*What you will do*. Replace "Input voltage" with "Output voltage" in the part of the records that opens with the line containing "Viewport: 592px width, 480px" and runs to the end, and give that part back with everything else unchanged. Leave the pictures out.
○ ○ ○ ○ ○ ○ ○
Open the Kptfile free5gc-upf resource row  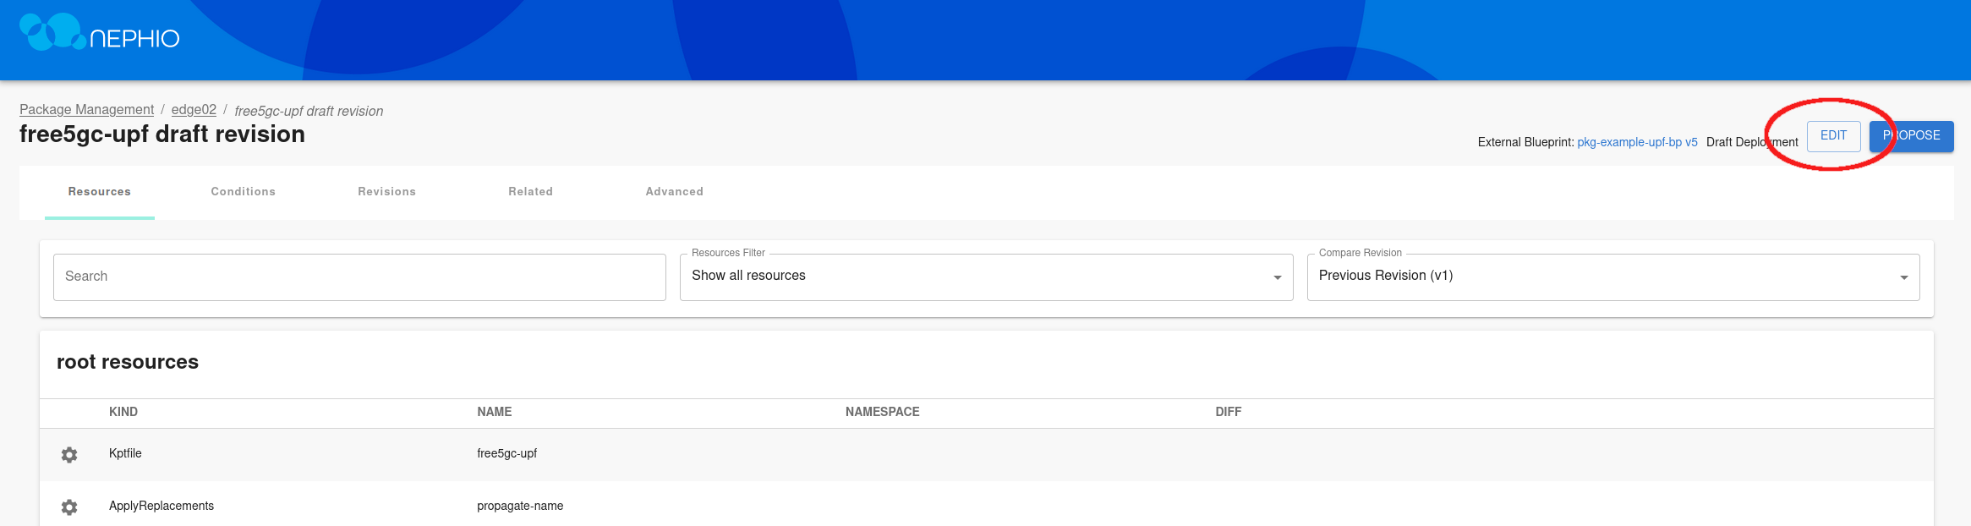(x=507, y=454)
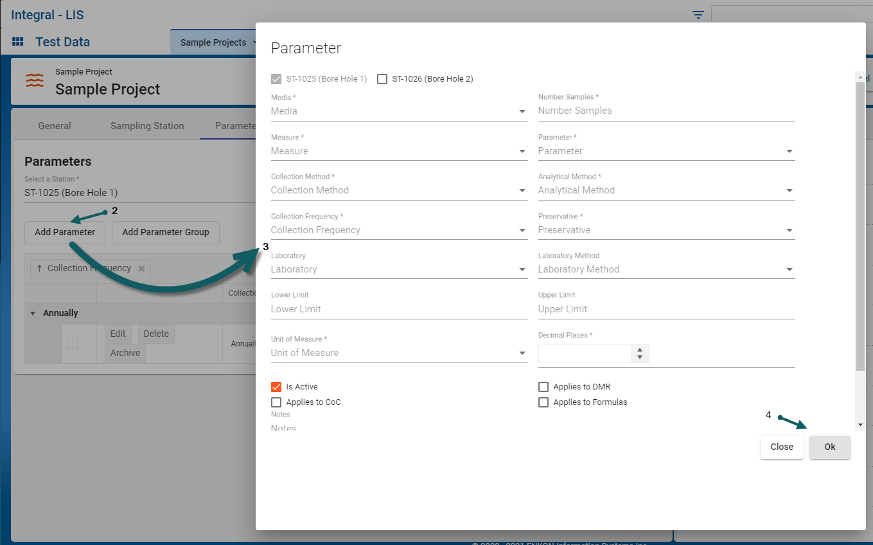Open the Media dropdown
This screenshot has width=873, height=545.
pyautogui.click(x=398, y=111)
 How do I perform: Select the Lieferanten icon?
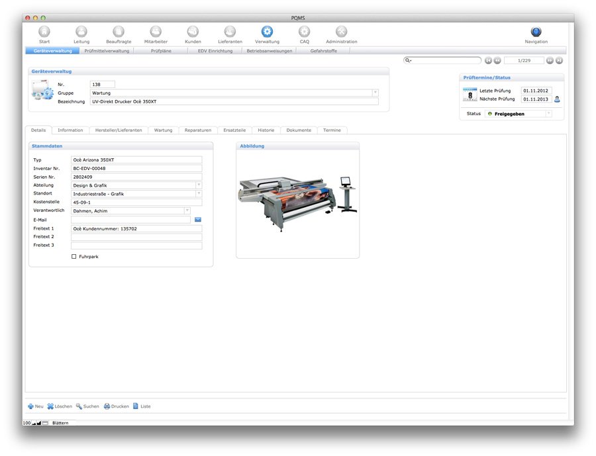click(x=230, y=32)
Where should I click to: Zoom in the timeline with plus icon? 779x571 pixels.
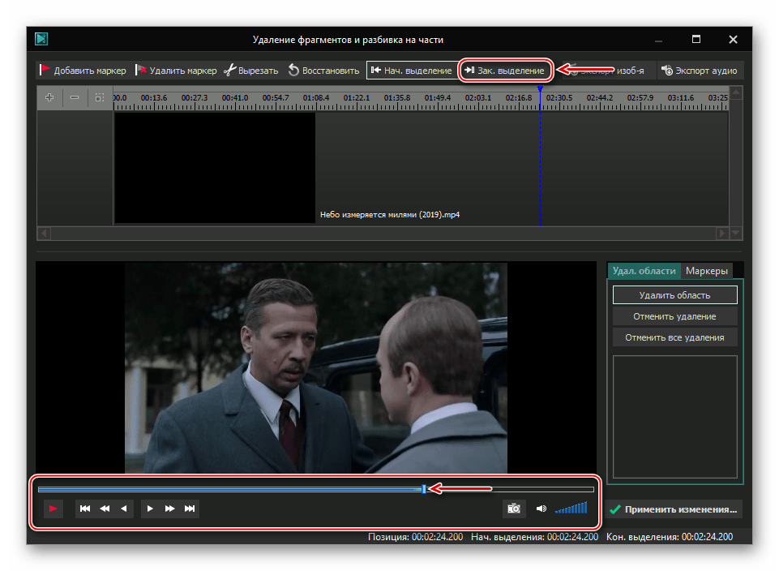point(49,97)
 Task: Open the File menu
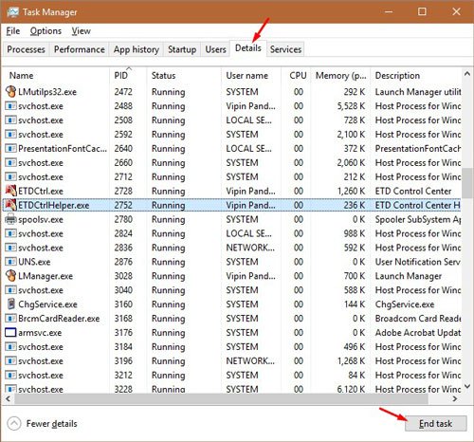[x=13, y=31]
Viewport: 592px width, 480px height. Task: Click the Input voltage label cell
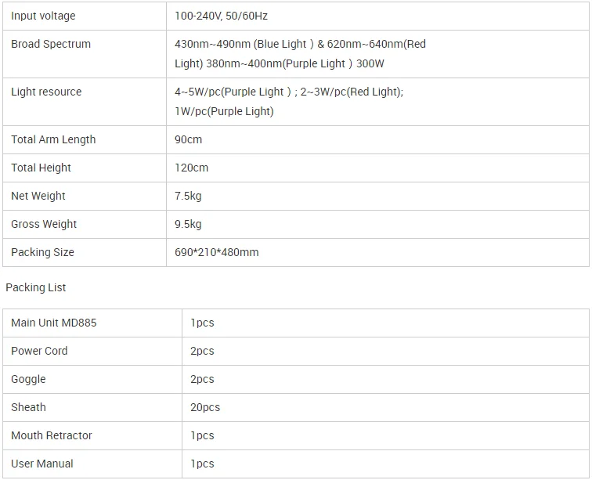pyautogui.click(x=43, y=16)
○ ○ ○ ○ ○ ○ ○
*Response*.
Viewport: 592px width, 480px height. Task: Click the Output voltage label cell
pyautogui.click(x=43, y=16)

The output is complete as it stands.